▸ TASK TO CARRY OUT: Render the part of the listing below that opens with the line containing "You are a GUI" and closes with the final line of the listing as a JSON list of strings, one string per line, with blank lines skipped. Leave the pictures out of your answer.

▸ ITEMS:
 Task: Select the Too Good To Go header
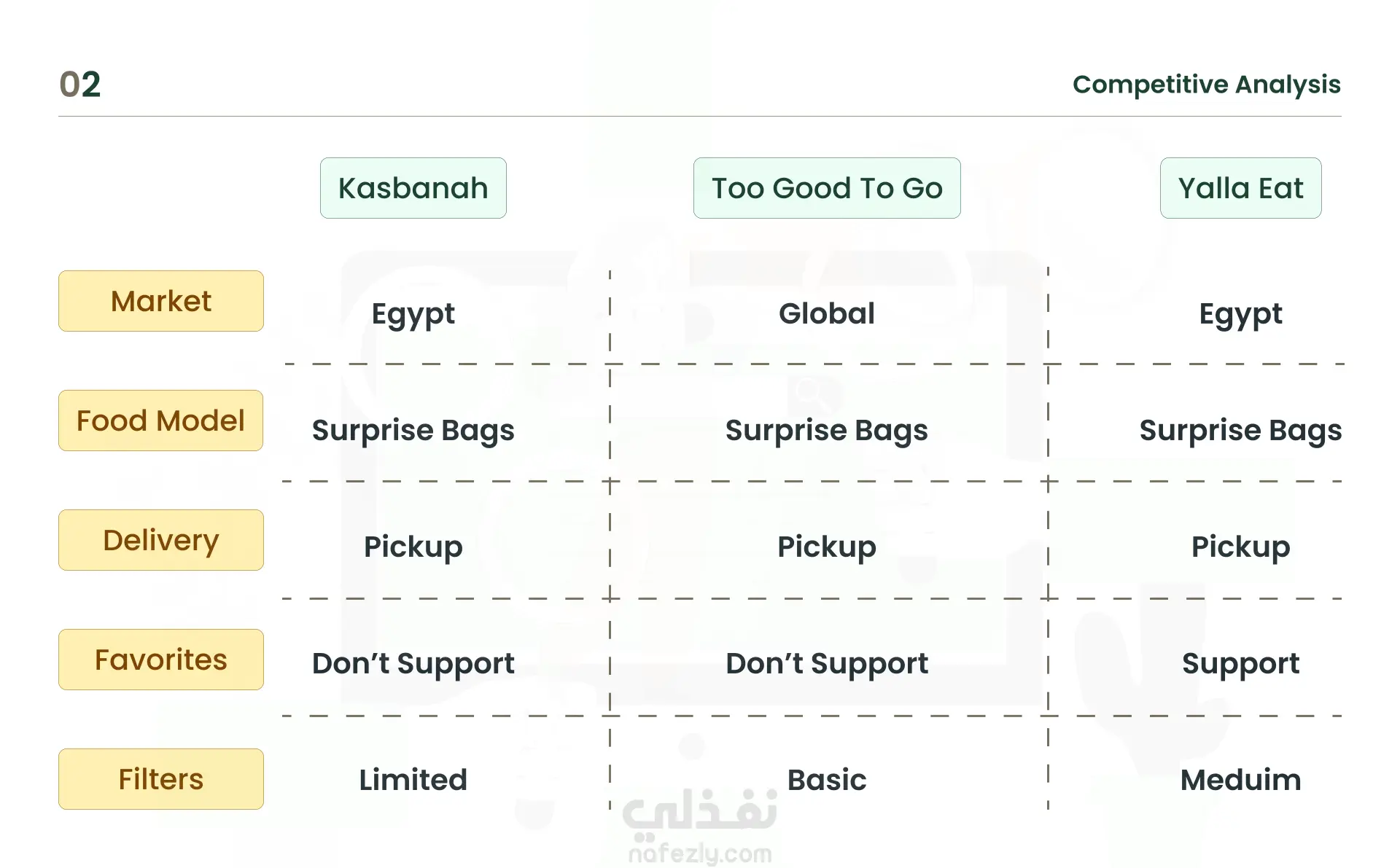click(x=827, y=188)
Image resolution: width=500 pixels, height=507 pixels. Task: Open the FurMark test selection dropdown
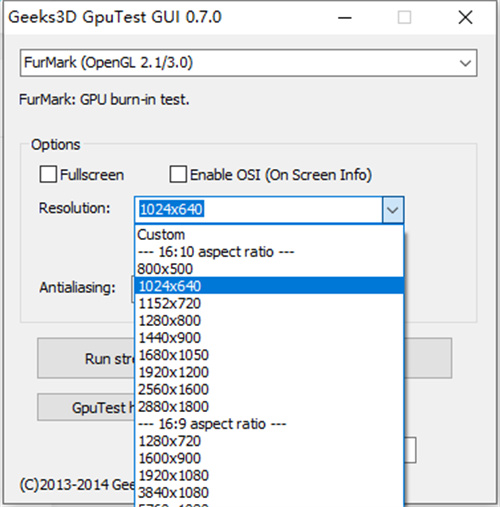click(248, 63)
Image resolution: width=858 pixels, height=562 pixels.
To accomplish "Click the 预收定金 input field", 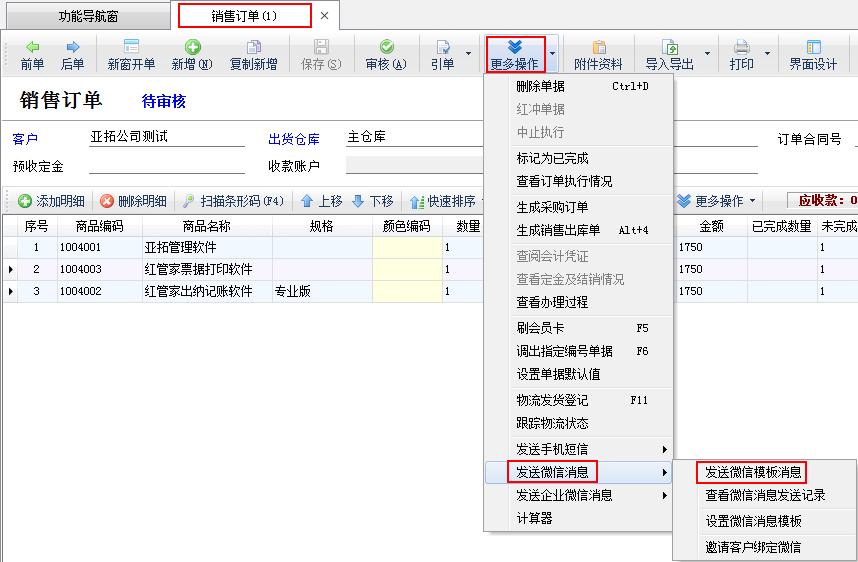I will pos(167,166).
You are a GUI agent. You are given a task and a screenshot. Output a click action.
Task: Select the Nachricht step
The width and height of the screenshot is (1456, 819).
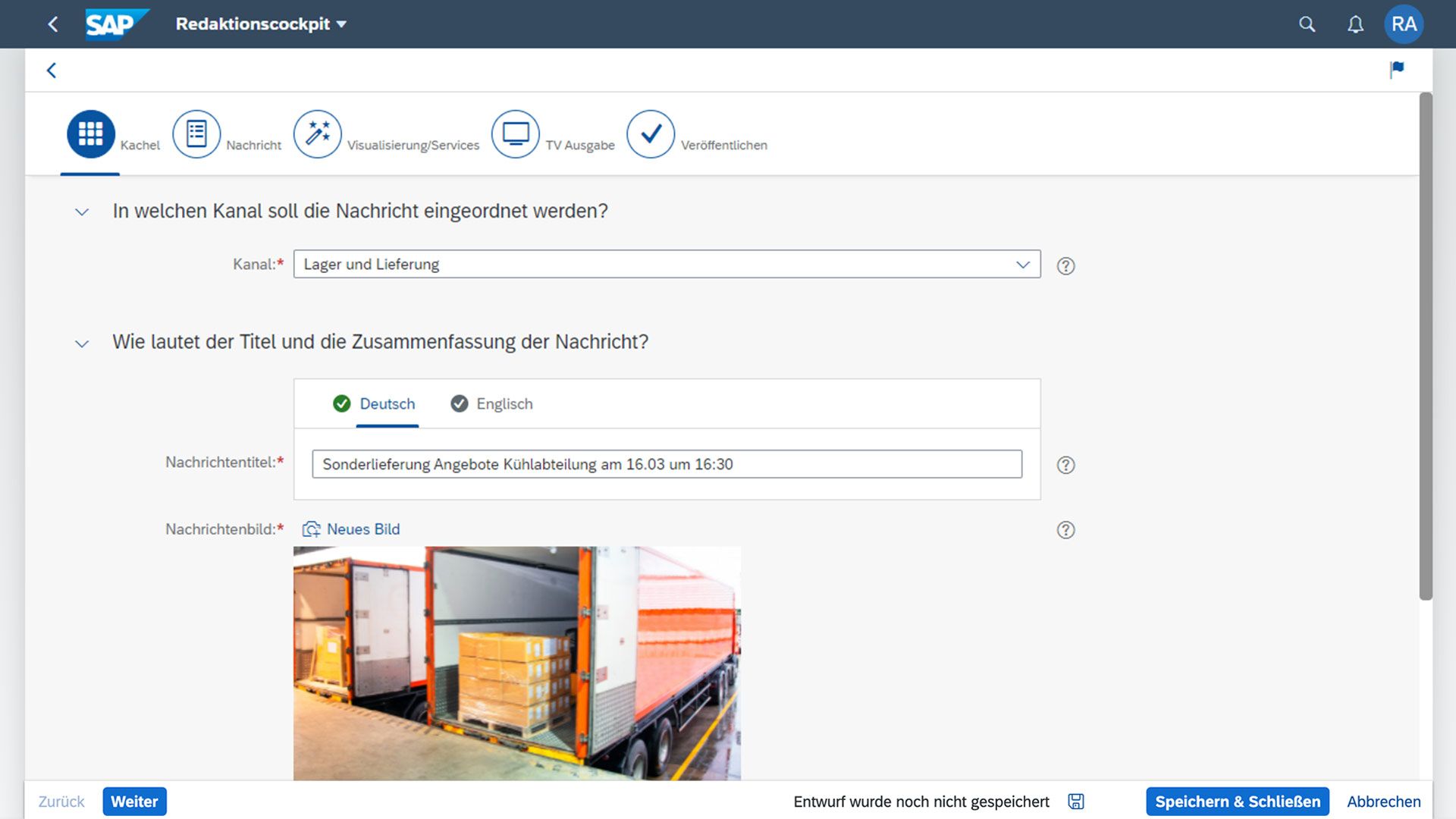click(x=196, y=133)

▸ EXERCISE ANSWER:
[
  "You are a GUI agent. You are given a task and a screenshot. Output a click action.",
  "Task: Select the Nachricht step",
  "The width and height of the screenshot is (1456, 819).",
  "click(x=196, y=133)"
]